Gwoli uzupelnienia zaznaczam, ze powyzsze bylo tylko skrotowym tlumaczeniem, a nie wypowiedzia mojego zdania.
Grzegorz2107 napisał(a):W budowie dopiero wyjdzie najważniejsze: Czy da się złożyc kadłub w taki sposób, żeby nie było wielkich akrobacji ze szpachlowaniem i piłowaniem mogącym naruszyc strukturę falistej blachy.
Fakt, obszerne szpachlowanie w tym modelu raczej nie wchodzi w gre, co z kolei pociaga za soba koniecznosc troskliwego przygotowania "na sucho" glownych elementow (kadlub, plat) do montazu. Ale to da sie zrobic, pod warunkiem, ze owe elementy nie beda wykazywaly razacych bledow pasowania (na przyklad mocne roznice wielkosci pomiedzy polowkami kadluba lub plata). Jesli kupie ten zestaw, dla pewnosci poczekam z budowa na jakas relacje (ta dlugo na siebie nie da czekac) w prasie modelarskiej. Wowczas wyjda na jaw ewentualne slabosci.
Podobnego dylematu doswiadczylem w momencie ukazania sie na rynku Revellowskiej Cioci Ju w skali 1/48. Na szczescie okazalo sie, ze to piekny zestaw. Miejmy nadzieje, ze takze w tym przypadku wszystko bedzie dobrze.
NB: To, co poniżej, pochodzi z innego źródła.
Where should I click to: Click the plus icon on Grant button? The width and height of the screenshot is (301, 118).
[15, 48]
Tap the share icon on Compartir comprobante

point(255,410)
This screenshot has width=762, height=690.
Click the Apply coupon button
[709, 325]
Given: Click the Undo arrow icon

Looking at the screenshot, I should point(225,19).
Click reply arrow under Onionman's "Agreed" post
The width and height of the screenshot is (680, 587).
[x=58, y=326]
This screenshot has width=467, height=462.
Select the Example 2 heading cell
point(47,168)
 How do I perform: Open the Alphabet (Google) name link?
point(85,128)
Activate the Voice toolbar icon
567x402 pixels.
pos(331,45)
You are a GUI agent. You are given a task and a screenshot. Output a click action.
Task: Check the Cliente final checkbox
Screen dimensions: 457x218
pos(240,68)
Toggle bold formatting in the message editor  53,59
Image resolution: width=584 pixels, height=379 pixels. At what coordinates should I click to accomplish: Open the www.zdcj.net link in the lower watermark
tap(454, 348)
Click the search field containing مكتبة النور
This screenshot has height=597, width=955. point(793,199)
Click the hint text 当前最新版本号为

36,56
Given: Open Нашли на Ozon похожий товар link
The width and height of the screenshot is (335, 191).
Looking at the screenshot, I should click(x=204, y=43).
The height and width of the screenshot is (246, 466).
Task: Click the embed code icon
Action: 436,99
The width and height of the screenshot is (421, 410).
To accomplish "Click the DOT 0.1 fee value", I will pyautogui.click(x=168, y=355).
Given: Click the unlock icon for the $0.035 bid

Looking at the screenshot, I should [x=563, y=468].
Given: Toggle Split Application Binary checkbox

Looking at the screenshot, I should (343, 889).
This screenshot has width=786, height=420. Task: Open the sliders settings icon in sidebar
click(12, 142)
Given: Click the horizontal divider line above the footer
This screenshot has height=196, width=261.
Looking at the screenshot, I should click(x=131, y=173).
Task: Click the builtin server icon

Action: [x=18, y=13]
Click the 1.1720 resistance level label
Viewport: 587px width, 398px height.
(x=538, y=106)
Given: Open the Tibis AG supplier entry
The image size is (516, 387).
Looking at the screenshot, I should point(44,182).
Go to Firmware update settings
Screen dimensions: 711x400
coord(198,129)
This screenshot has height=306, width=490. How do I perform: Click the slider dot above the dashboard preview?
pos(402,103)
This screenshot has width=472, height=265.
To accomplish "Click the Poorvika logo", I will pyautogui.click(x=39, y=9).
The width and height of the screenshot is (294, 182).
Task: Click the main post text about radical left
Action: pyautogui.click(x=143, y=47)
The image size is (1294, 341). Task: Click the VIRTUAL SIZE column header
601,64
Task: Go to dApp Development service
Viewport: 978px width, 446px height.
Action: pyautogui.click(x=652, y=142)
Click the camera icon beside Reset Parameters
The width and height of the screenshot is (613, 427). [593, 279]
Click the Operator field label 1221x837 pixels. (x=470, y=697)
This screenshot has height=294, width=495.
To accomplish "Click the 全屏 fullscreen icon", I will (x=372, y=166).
Swoja droga musze przyznac, ze opracowanie zestawu modelu samolotu, ktorego oryginal kryty byl blacha falista, to odwazne przedsiewziecie. Juz nawet stosunkowo drobne niedokladnosci moga zadecydowac o tym, czy zestaw bedzie sie dobrze sprzedawal, czy tez zarosnie kurzem na polkach sklepowych.